En 1838, el gobernador Miguel López de Baños propone al Ayuntamiento una casa de reclusión para segregar a las mujeres encarceladas. El arquitecto Pedro García presenta al Ayuntamiento los planos y el presupuesto para el edificio en 1840. Al año siguiente, se le encomienda esta obra al comandante de ingenieros, Santiago Cortijo. Se hace cargo de los trabajos de construcción el capitán de artillería José de la Pezuela, mientras García y Cortijo emprendían sendas obras de reconstrucción en la ciudad. El proyecto original se había ampliado para levantar un establecimiento general de beneficencia pública.

La construcción de la Casa de Beneficencia, como se le llamaba indistintamente, comenzó en 1841 y en 1844 abre sus puertas a los indigentes sin estar terminada aún la obra. Es en 1846 que se bendice la capilla, celebrándose la primera misa el 18 de noviembre. Se terminó el edificio en 1848 bajo el gobierno del mariscal de campo don Juan Prim.
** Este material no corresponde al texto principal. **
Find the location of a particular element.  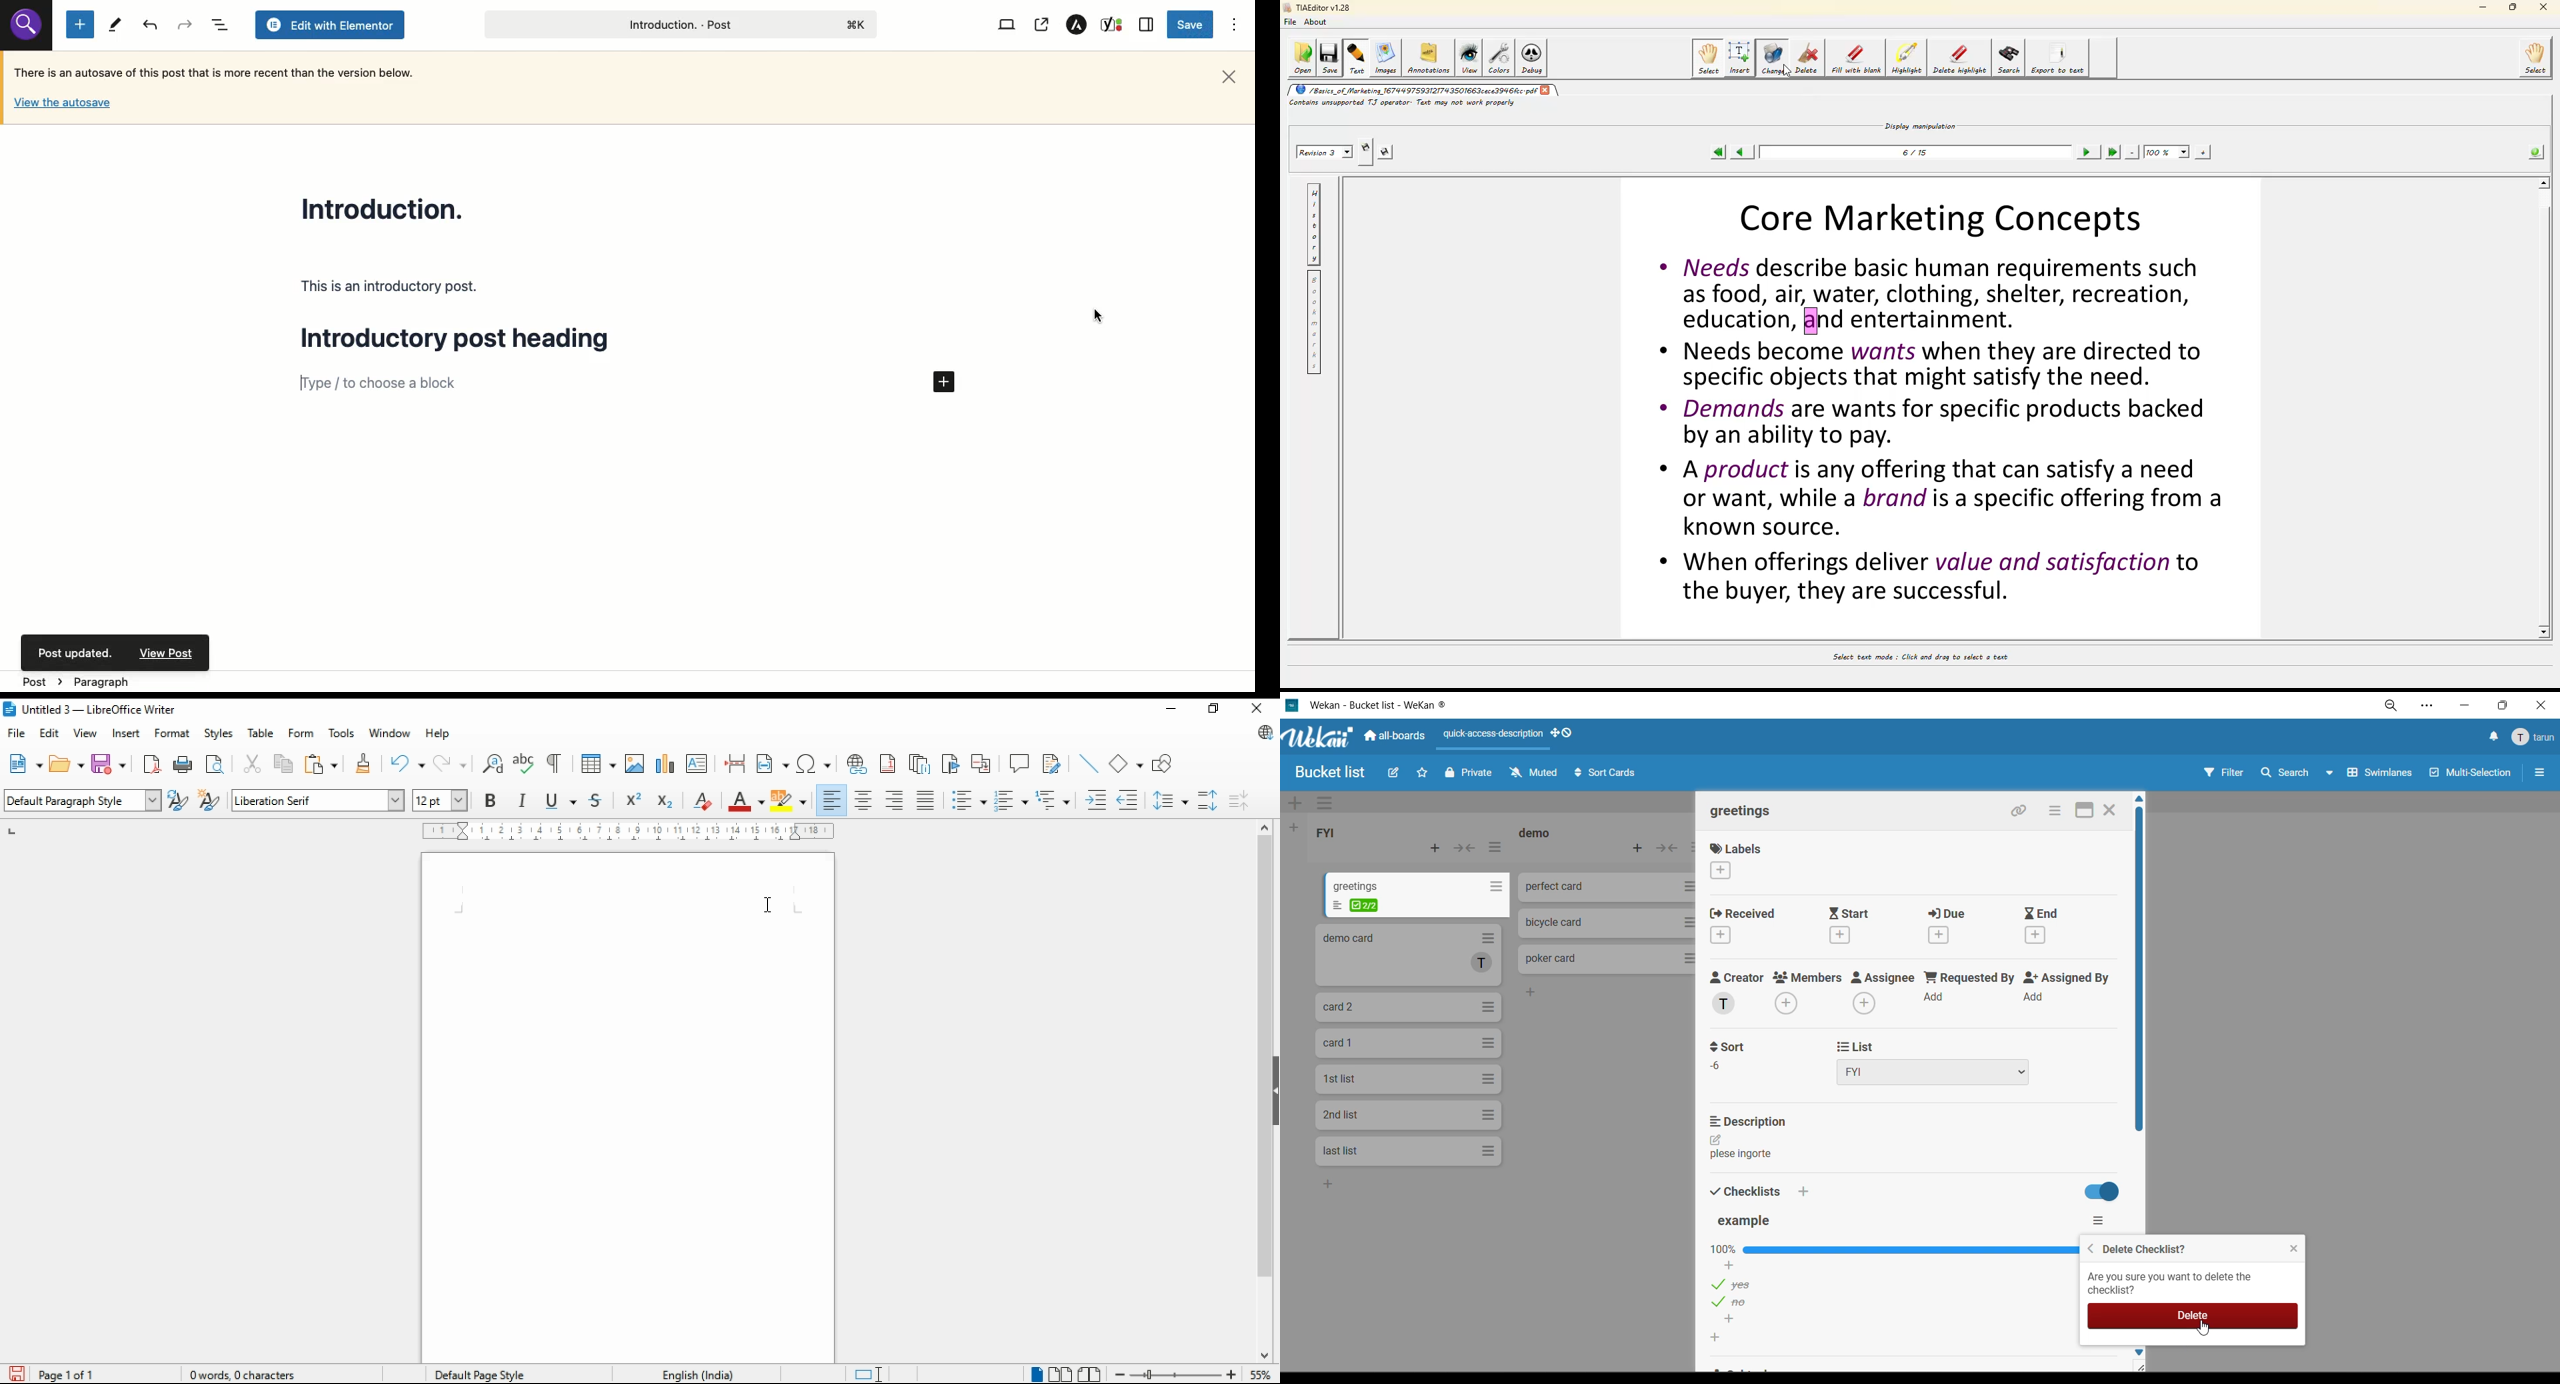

El edificio es de planta rectangular con las dependencias distribuidas en torno a dos grandes patios, con una segunda planta entre ambos. En la parte posterior, tiene dos plantas aprovechando una depresión del terreno. La fachada principal mantiene un solo piso estilo greco-romano de orden dórico-romano.

Durante los primeros años, convivían en la Casa de Beneficencia dementes, reclusas, prostitutas, ancianos, inválidos, mendigos, huérfanos, jóvenes descarriados y otros infortunados. Desde 1858 se inician gestiones para segregar a los dementes. En 1872 el Asilo fue declarado institución provincial, transfiriéndose a la Diputación. De inmediato se inician las reformas institucionales y, en consecuencia, se hacen reparaciones y reformas menores al edificio. Para esos años ocupa la dirección de la Casa de Beneficencia el Dr. Manuel A. Alonso, iniciador de nuestro criollismo literario y patriarca de la literatura puertorriqueña.

De 1896 al 1897, respondiendo a gestiones iniciadas en 1879, se construye una segunda planta, limitada a la parte delantera del edificio. Este proyecto está a cargo del maestro de obras Luis G. Rubio, quien adopta el estilo arquitectónico que predomina en la fachada, se utilizan arcos de medio punto para las ventanas del piso superior, a diferencia de los vanos adintelados con cornisas individuales de la planta baja. Se acentúa la puerta principal con ocho columnas dóricas rematadas por un frontón triangular.

Durante las primeras dos décadas de este siglo se usa el edificio, principalmente, para enfermos mentales, y la estructura sufre modificaciones periódicas. El Departamento de Sanidad lo ocupa de 1923 a 1929, cuando el ejército de los Estados Unidos toma posesión del edificio y lo destina para uso militar. En la siguiente década, los militares removieron los pisos, techos y escaleras de madera y mampostería para remplazarlo con hormigón armado. Construyen dos reducidas alas simétricas complementando la actual forma en "E" de la segunda planta, y añadieron los garajes en la colindancia oeste del solar.

El 17 de noviembre de 1978, la Administración de Servicios Generales de los Estados Unidos otorga una escritura de cesión de derecho a favor del Gobierno de Puerto Rico. Quedó el edificio abandonado y deteriorándose aceleradamente hasta que, en 1985, el gobernador Rafael Hernández Colón anuncia su próxima restauración para servir como sede del Instituto de Cultura Puertorriqueña, proyecto que estuvo a cargo del arquitecto J.R.C. Davis Pagán.

La inauguración formal, en octubre de 1992, coincide con la celebración del Quinto Centenario del Descubrimiento de América y Puerto Rico. El propósito último de este proyecto apunta hacia la conservación de nuestro patrimonio nacional y la remodelación del Barrio Ballajá, rescatándolo del olvido y dándole sentido a este importante espacio urbano que se ha definido como el subsector institucional de escala más monumental de la ciudad.